Are you willing to keep your hands above your waist no matter what happens? Are you willing to drive a mile out of your way? You know, are you willing? You know, and I asked them those questions because that's what it really blows down. It doesn't blow it down to wanting. I could want this thing and I wanted this thing all day long. I just wasn't ever willing to do anything for it, you know? And
the real point in life for me came where I got beat hard enough and I became willing enough to say, OK, I'll do whatever it takes,
you know? And the guys laugh because this one might my sponsor. I have now fired me
several months before I got sober.
He's kind of nice about it, he said. If you're not willing to listen to what I'm telling you, you need to find a new sponsor.

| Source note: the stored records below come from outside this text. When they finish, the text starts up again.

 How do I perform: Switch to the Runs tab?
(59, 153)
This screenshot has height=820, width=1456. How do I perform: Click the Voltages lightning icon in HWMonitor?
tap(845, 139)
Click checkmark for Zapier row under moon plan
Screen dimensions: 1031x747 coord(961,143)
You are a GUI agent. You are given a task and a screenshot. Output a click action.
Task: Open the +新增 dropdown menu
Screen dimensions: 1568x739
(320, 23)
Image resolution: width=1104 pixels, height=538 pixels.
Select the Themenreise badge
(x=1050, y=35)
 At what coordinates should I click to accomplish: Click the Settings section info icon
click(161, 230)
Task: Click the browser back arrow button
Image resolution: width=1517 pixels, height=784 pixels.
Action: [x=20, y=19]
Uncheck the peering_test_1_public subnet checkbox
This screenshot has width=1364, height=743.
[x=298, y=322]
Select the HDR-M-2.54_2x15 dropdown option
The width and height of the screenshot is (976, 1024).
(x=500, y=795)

So I know I found a new sponsor and he was exactly what God wanted for me at that time, right?
And one of the things in that this is kind of funny is people.
I he, he told me to, to wear welding gloves to bed at night.
And, and I did,
you know, and, and, and it's a funny thing, you know, that, you know, because they're, I mean, I'd wake up and, you know, they were, they were actually, they're kind of greasy and really gross.
But I had reached a point in my life where I was willing to do absolutely anything that helped me, you know, help give me a second to actually work my program. Because that's really what it takes for me is it takes a second. The thought comes in, I got to get it out and it takes a second,
you know, before you know, and I'm really, really grateful. This is a beautiful facility. You know, I'm grateful that you guys have asked us to come out, grateful for the committee to, you know, put this thing together. You know, I
and I'm grateful that I think my hours done. Yeah. Yeah. Cool.